Seorang mahasiswa sedang berorasi di hadapan massa dalam sebuah aksi di depan Gedung Dewan Perwakilan Rakyat Daerah (DPRD) Jawa Barat, Jalan Diponegoro No. 27 Bandung pada Kamis (14/4/2022) lalu. (Foto: Tsabit Aqdam Fidzikrillah/SM)
Oleh Tsabit Aqdam Fidzikrillah
Suaramahasiswa.info, Unisba – REFORMASI DIKORUPSI, MOSI TIDAK PERCAYA, DPR K****L.
Beberapa ungkapan di atas biasanya ditulis memakai cat semprot warna merah atau hitam pada bagian belakang spanduk bekas, belakangan ini mungkin sering ditemukan di antara kerumunan orang beralmamater (mahasiswa) dalam aksi di depan “Rumah Rakyat”. Jumlah kekuatan massa yang berkerumun membawa spanduk tersebut tidak menentu, umumnya tergantung pada cuaca—perpolitikan—dan faktor lainnya.
Lalu, apa saja faktor lain yang dapat memengaruhi jumlah kekuatan massa aksi mahasiswa tersebut. Faktor yang mungkin paling banyak dibicarakan juga dituliskan dalam jurnal-jurnal diluar sana adalah faktor efikasi politik dan kepercayaan politik pada diri seorang mahasiswa. Efikasi politik adalah keyakinan seorang individu kalau perannya dalam perpolitikan dapat berpengaruh bahkan mengubah sesuatu.

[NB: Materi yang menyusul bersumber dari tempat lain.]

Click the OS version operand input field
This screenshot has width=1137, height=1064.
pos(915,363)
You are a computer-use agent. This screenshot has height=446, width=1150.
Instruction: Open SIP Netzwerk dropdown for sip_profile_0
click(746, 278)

Sedangkan kepercayaan politik sendiri merupakan rasa percaya/tidak percaya masyarakat—dalam hal ini mahasiswa—terhadap suatu rezim atau sistem politik. Adapun ketika masyarakat tidak mempercayai suatu rezim tersebut maka akan timbul emosionalitas massa yang memunculkan gerakan massa. Kedua hal tersebut tentunya akan memengaruhi kuantitas massa dalam sebuah aksi.
Bicara soal jumlah kekuatan massa, menurut penulis tidak akan adil jika tidak membicarakan juga soal kualitas dari massa tersebut. Sebenarnya penulis sendiri belum mengetahui cara mengukur kualitas dari sebuah massa aksi, kecuali dari seberapa keras dia meneriakan kata Revolusi. Menurut penulis, kualitas lain juga patut dipertanyakan, seperti seberapa mengerti peserta aksi terhadap isu terkait dan pertanyaan-pertanyaan lain.

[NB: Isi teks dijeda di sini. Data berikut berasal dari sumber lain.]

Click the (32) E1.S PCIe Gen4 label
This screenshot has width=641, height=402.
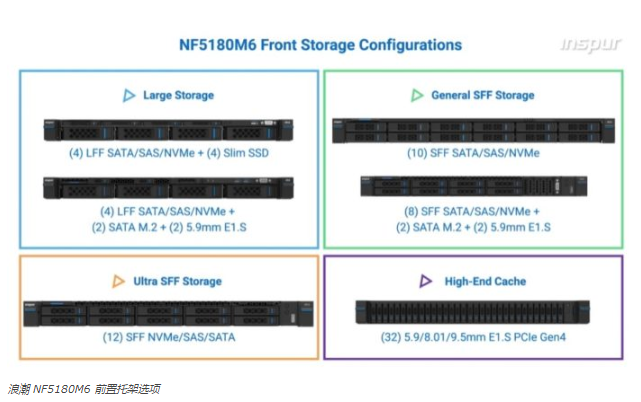click(473, 337)
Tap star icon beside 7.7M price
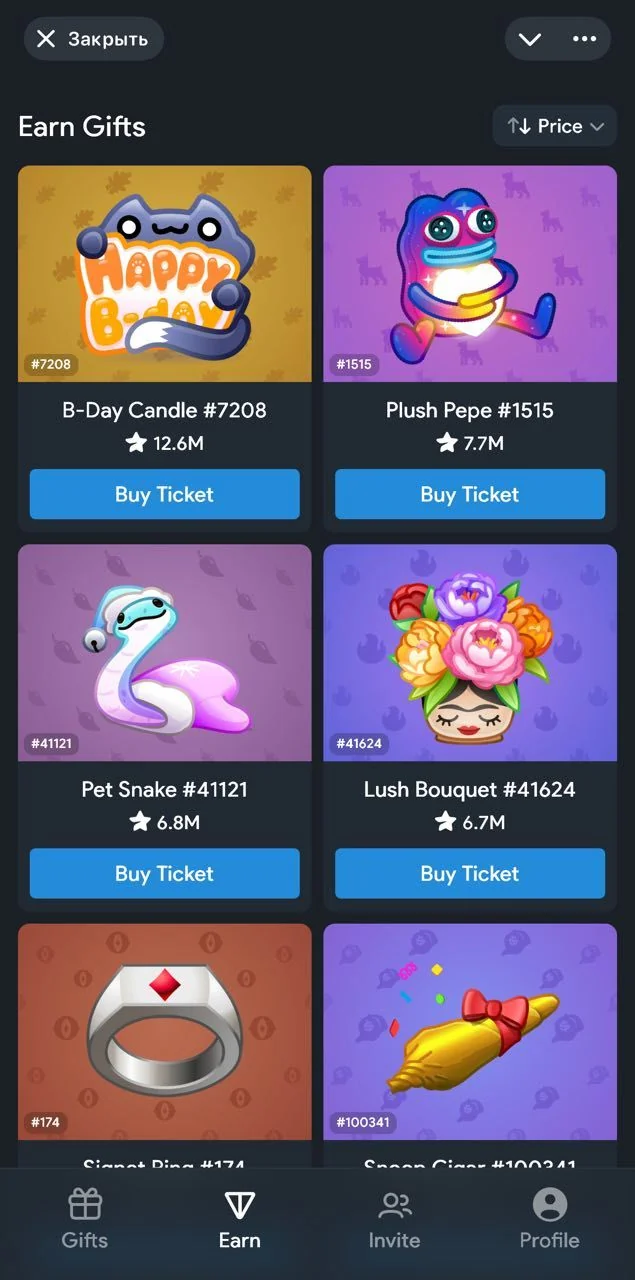This screenshot has width=635, height=1280. [x=447, y=443]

Bukan maksud penulis tidak menghargai orang-orang yang turun aksi hanya berdasarkan pada ajakan dan emosi. Tetapi hal-hal seperti berjoget Tik-Tok saat aksi dan menggunakan tulisan-tulisan konyol yang kurang tepat dengan isu terkait akan dapat diminimalisir jika kualitas massa aksi memadai. Meskipun perubahan sosial adalah karya berjuta-juta massa, tapi setidaknya berikan edukasi terhadap massa tersebut dengan propaganda yang baik dan efektif.
Memang, mengumpulkan massa dan menghimpun kekuatan guna mencapai tujuan bersama akan terasa sulit. Bahkan, gerakan mahasiswa tahun 1998 yang sering dijadikan contoh aksi mahasiswa zaman sekarang pun disebutkan terkendala dalam mengumpulkan massa. Salah satunya dikatakan oleh mantan Ketua Senat Mahasiswa (SM) Fakultas Ilmu Sosial dan Ilmu Politik Universitas Indonesia (FISIP UI) sekaligus sebagai salah seorang aktivis 1998, Pande K Trimayuni.

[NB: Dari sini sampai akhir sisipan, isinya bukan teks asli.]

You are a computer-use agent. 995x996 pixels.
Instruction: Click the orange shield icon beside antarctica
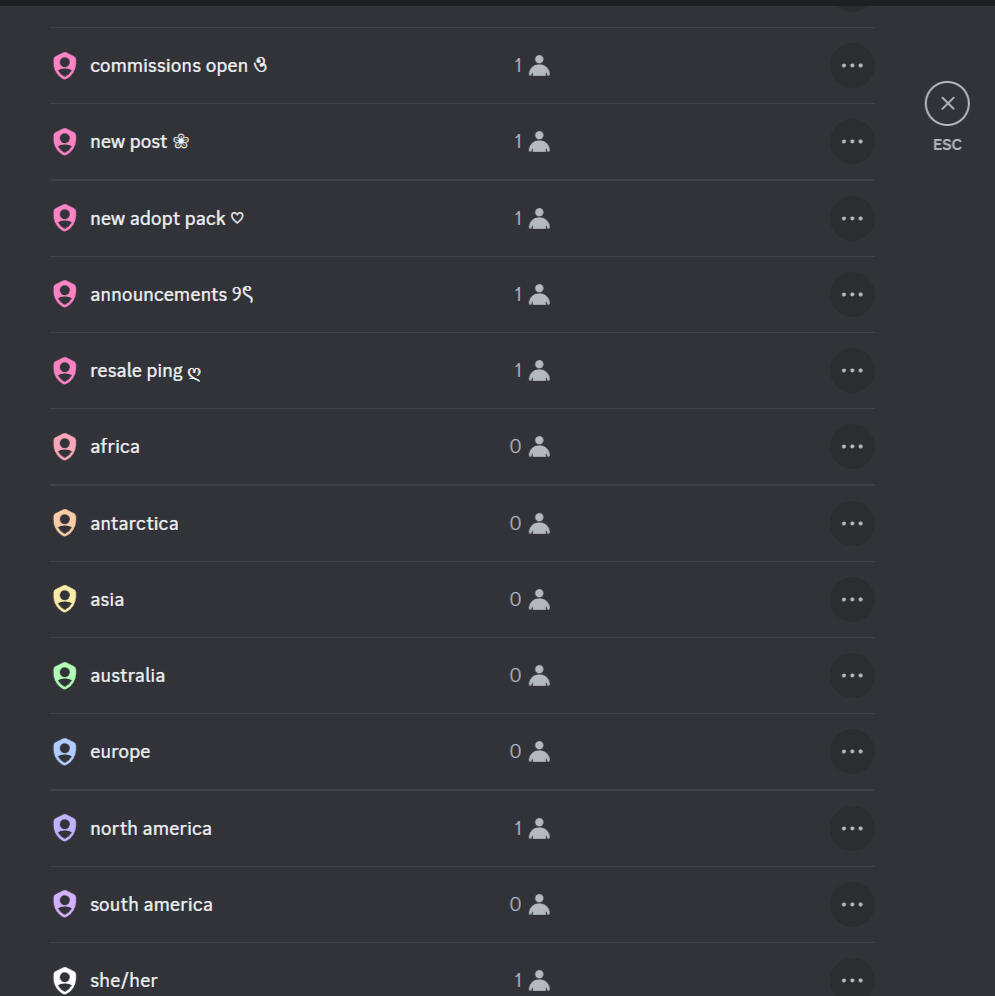click(x=65, y=523)
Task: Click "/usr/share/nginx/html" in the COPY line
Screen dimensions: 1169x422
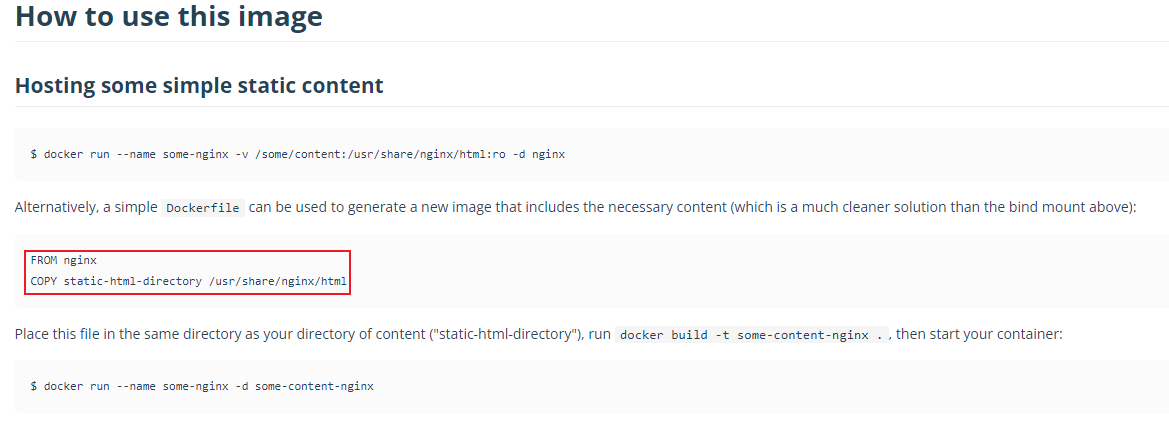Action: point(278,281)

“Zaman dulu ada kebijakan mahasiswa nggak boleh berpolitik praktis. Jadi apa yang bisa dilakukan mahasiswa saat itu melalui menghimpun diri dalam kelompok studi itu.” Ungkap Pande dalam salah satu wawancara dengan Kompas.com.
Pande sendiri menjelaskan jika salah satu cara untuk menarik perhatian mahasiswa saat itu adalah dengan menggelar berbagai macam diskusi dan acara kebudayaan. Dengan begitu massa mahasiswa dapat dikumpulkan meski masih dalam lingkup satu kampus.
Selain Pande, seorang mantan aktivis 1998 bernama Adnan Anwar juga mengatakan dalam wawancara dengan CNN Indonesia kalau masih sedikit mahasiswa yang memiliki satu tujuan sama dan masih ragu dalam memperjuangkannya. Namun semua keraguan tersebut tiba-tiba hilang ketika peluru sudah bersarang di tubuh empat mahasiswa Trisakti pada 12 Mei 1998, seketika membuat seluruh massa membulatkan tekad untuk meruntuhkan Orde Baru (Orba).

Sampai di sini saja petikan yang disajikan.